Posted by: HAT | April 16, 2009


A happy place?

A happy place?


(Jameson quotes a line from Roadside Picnic as a summation of the utopian impulse: “Happiness for everybody! . . . Free! . . . As much as you want! . . . Everybody come here! . . . HAPPINESS FOR EVERYBODY, FREE, AND NO ONE WILL GO AWAY UNSATISFIED!” (Jameson, Archaeologies, 295) Compare that to “Ho, everyone who thirsts, come to the waters; and you that have no money, come, buy and eat! Come, buy wine and milk without money and without price.” (Is. 55:1) Or even to “Let anyone who wishes take the water of life as a gift.” (Rev. 22:17))

Trying to respect Levitas’ definition of utopia (“an expression of desire”), wondering whether we could also understand “the desire called utopia” as the desire for happiness? Because I agree with Jameson, that happiness seems to figure prominently in the utopian imagination. The promise of happiness. (And therewith, another definition, from Balzac: beauty as a promesse du bonheur.) The representation of happiness.

Note something strange in this. Happiness seems strictly opposed to desire. Desire perturbs happiness. Happiness excludes desire.

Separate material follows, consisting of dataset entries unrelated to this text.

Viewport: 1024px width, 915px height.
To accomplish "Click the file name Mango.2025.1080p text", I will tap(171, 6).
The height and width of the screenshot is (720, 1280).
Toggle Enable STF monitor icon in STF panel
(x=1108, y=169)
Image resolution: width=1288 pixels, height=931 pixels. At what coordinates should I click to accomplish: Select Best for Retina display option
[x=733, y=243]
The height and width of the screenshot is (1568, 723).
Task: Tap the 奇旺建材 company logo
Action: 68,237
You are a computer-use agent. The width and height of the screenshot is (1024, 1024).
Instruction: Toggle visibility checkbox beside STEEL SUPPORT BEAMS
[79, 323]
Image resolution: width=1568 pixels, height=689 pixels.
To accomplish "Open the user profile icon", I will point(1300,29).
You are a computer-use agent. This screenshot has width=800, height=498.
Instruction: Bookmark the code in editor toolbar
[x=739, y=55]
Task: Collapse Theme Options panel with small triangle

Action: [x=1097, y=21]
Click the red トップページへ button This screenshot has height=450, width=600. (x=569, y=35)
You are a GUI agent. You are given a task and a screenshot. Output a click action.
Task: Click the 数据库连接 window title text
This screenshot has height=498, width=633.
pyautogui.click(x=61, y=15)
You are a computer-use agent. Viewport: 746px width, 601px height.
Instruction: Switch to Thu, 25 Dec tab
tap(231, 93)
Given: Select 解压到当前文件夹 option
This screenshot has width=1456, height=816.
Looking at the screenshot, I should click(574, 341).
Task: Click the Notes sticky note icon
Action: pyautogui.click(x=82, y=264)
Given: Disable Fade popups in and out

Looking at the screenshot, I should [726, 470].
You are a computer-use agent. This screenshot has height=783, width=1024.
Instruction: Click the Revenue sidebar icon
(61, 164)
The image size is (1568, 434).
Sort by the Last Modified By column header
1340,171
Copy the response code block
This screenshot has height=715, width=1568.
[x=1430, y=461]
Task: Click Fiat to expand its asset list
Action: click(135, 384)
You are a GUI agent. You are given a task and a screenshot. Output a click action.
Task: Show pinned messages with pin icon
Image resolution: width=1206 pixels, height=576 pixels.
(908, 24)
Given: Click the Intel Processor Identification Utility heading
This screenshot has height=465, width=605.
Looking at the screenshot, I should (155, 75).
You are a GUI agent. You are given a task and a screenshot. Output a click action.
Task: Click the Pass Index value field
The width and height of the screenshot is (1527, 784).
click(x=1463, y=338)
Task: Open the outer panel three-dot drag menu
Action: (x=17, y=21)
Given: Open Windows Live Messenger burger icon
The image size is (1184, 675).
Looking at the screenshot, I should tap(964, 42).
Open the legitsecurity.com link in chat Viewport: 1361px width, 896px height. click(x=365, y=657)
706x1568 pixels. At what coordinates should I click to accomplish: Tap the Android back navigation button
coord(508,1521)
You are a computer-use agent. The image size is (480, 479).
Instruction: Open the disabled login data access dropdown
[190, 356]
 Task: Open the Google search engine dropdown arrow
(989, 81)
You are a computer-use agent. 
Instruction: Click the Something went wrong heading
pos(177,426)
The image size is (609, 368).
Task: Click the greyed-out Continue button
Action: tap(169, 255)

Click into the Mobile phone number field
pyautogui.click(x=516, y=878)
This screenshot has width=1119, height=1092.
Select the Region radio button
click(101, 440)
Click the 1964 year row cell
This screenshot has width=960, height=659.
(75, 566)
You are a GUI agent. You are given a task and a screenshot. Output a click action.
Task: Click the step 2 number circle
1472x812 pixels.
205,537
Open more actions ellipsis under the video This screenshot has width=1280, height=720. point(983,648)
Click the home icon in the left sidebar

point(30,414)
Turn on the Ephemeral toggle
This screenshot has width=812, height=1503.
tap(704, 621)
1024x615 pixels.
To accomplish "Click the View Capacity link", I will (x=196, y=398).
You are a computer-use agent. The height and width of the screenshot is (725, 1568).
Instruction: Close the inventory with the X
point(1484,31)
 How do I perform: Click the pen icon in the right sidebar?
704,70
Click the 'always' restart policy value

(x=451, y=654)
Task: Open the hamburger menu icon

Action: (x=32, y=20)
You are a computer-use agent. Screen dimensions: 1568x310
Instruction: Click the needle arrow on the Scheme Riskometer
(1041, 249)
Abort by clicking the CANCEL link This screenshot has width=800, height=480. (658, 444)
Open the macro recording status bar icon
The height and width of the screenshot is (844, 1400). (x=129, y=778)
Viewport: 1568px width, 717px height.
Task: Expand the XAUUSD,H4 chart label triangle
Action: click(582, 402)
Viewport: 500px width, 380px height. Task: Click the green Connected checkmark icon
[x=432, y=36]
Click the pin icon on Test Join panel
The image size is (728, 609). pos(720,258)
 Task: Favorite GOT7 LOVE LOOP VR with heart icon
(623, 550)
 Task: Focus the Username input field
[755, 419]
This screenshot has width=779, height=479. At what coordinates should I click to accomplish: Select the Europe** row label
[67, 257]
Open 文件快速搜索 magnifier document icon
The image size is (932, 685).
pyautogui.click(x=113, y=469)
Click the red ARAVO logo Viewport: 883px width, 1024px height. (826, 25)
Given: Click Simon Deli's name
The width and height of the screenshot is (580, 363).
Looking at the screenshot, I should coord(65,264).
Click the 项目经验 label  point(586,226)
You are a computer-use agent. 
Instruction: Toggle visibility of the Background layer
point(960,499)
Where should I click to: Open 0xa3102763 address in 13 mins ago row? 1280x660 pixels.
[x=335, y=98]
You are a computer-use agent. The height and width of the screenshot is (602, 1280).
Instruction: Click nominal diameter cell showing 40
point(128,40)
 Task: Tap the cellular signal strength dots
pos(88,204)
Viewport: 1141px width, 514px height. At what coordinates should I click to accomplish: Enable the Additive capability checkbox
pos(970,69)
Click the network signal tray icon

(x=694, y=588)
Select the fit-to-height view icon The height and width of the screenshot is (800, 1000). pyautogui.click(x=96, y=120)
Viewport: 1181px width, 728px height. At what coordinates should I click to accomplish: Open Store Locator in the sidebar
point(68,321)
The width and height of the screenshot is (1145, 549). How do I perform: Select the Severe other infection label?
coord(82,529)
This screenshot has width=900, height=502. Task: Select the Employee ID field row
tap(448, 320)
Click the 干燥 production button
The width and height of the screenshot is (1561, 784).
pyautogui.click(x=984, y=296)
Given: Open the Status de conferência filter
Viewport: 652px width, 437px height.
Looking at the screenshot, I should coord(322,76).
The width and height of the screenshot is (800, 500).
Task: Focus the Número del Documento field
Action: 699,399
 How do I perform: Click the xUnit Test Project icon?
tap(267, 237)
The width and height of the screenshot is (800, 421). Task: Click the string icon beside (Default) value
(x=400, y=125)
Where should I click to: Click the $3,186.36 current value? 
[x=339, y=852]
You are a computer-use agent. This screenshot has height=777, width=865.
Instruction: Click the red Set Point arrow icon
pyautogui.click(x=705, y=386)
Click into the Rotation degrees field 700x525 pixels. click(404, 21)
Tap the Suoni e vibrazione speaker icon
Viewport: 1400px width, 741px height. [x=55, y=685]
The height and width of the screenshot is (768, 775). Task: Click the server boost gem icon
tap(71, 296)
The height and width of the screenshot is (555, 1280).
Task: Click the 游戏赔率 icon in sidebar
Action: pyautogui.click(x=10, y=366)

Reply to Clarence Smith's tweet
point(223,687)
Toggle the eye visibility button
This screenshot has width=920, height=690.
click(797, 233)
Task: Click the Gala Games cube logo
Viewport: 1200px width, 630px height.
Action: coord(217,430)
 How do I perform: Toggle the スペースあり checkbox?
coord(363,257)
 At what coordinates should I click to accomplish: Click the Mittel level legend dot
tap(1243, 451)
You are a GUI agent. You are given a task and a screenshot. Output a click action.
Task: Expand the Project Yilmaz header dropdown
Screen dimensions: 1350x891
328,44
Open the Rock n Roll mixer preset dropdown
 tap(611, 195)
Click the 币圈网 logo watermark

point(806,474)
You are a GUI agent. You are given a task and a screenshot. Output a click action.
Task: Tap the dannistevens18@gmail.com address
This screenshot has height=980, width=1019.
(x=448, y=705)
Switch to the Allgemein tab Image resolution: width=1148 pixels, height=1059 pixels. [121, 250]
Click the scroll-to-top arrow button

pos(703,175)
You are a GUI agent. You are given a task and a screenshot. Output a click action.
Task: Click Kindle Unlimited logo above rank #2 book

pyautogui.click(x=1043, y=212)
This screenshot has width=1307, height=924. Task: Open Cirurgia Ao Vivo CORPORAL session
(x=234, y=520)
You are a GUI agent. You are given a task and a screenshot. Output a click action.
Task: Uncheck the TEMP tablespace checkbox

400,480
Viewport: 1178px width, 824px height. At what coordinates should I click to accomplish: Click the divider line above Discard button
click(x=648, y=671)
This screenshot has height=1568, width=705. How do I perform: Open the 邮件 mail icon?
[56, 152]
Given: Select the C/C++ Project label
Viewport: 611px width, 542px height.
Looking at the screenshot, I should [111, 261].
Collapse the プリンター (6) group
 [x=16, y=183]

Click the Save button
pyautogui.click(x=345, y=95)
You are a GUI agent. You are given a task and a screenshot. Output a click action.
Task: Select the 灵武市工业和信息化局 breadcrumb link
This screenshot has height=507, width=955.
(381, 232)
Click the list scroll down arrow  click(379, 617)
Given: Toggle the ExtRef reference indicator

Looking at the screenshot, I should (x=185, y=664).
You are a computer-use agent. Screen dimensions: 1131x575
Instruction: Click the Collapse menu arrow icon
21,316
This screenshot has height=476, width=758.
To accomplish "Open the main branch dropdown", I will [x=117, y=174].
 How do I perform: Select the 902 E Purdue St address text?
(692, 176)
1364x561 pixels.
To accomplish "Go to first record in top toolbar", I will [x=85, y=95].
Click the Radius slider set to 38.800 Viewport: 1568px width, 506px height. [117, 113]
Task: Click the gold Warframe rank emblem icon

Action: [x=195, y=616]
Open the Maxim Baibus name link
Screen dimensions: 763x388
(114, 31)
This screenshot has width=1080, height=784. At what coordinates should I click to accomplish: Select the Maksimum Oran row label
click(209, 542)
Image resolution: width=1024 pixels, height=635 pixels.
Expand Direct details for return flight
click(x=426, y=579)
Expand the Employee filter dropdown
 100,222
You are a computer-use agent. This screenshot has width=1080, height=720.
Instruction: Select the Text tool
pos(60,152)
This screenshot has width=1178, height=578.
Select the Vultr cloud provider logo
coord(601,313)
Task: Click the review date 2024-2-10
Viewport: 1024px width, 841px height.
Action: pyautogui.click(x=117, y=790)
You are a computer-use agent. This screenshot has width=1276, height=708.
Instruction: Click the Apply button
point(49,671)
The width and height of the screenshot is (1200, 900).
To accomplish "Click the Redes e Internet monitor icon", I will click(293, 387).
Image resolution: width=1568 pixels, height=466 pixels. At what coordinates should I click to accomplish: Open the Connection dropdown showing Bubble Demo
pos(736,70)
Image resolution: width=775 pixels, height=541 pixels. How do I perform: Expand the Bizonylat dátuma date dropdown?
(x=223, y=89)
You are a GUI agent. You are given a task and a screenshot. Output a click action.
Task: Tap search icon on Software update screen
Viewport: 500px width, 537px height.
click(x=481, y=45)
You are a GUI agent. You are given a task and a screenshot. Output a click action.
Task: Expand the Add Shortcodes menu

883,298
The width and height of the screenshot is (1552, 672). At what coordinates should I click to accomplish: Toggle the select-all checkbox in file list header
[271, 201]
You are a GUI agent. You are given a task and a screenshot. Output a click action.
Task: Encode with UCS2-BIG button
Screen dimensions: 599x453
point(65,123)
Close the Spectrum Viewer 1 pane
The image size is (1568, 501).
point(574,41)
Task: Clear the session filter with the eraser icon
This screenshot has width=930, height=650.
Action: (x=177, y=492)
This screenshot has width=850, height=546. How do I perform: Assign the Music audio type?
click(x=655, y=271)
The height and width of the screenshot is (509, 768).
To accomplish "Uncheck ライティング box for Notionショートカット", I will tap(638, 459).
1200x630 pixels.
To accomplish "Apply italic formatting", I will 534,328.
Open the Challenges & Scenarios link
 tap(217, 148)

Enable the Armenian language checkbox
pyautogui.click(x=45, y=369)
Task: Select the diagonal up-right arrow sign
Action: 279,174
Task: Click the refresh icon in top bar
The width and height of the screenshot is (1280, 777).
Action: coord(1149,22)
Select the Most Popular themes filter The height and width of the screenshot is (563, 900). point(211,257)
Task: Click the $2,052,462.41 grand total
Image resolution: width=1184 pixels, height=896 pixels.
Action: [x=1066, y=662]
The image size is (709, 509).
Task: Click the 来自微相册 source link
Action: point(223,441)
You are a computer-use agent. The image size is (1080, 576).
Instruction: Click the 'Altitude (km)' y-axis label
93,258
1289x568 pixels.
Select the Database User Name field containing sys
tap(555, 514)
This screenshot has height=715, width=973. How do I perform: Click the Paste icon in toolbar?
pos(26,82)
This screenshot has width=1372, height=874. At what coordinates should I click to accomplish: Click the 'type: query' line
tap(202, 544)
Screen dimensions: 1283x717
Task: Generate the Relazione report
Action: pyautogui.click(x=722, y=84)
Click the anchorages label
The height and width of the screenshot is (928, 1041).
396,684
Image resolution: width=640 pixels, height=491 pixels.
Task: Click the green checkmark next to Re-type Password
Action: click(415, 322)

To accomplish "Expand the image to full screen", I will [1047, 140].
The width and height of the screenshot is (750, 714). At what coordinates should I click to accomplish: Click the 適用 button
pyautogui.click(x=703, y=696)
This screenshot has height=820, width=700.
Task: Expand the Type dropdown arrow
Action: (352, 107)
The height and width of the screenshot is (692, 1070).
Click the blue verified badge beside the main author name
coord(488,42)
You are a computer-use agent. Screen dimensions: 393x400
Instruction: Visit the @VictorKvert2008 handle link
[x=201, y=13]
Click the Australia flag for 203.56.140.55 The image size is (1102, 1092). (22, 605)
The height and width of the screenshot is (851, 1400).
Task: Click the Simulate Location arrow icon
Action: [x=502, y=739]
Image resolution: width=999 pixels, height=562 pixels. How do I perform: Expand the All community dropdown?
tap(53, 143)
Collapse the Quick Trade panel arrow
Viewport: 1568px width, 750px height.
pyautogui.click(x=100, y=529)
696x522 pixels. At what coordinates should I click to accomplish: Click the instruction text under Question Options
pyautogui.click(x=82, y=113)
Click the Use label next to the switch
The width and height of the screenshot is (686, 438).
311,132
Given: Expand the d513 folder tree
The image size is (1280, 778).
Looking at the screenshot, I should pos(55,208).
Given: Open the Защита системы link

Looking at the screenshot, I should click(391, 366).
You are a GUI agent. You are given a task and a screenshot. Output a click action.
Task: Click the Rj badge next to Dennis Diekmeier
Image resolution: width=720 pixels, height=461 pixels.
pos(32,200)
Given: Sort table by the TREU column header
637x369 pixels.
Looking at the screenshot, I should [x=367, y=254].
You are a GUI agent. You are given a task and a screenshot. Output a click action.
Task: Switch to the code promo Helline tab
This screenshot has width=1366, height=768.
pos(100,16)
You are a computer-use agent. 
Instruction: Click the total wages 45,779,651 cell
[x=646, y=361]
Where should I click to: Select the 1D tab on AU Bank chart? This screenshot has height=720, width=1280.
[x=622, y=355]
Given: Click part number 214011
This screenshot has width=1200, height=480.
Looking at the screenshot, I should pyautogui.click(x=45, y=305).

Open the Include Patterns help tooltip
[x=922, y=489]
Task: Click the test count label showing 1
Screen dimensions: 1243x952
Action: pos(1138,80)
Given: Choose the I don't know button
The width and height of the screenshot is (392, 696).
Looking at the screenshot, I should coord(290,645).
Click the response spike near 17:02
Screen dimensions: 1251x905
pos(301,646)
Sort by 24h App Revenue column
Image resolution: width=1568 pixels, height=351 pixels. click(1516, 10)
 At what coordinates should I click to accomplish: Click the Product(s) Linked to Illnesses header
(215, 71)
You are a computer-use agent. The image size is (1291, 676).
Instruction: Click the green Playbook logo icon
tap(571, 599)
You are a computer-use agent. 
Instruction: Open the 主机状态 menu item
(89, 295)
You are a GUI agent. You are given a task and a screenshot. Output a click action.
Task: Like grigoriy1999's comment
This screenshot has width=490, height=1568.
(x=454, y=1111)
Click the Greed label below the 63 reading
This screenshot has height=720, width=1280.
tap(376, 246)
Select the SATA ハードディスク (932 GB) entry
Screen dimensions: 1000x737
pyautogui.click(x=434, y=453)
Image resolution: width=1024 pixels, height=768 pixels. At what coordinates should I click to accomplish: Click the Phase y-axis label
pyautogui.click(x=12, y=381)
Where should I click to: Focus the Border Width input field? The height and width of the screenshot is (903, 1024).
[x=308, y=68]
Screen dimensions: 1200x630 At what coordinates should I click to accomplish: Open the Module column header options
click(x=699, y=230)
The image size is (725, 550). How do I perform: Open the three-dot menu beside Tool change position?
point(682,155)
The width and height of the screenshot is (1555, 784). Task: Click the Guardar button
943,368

    The interminable meditation on place and space that accrues to discussions of utopia comes into play here, too. Possible to talk about this phenomenon spatially, where happiness leaves no space for desire, the contents of the present and their positivity or consequent or associated delight take up all the space; alternatively, with desire, imagination clears away, opens up an unoccupied and uninhabited and unavailable space — for view, for consideration, for imagination, not for immediate occupation.

But if we find ourselves unhappy, discontent, we might desire happiness, and we might imagine that possibility, and the conditions of that possibility.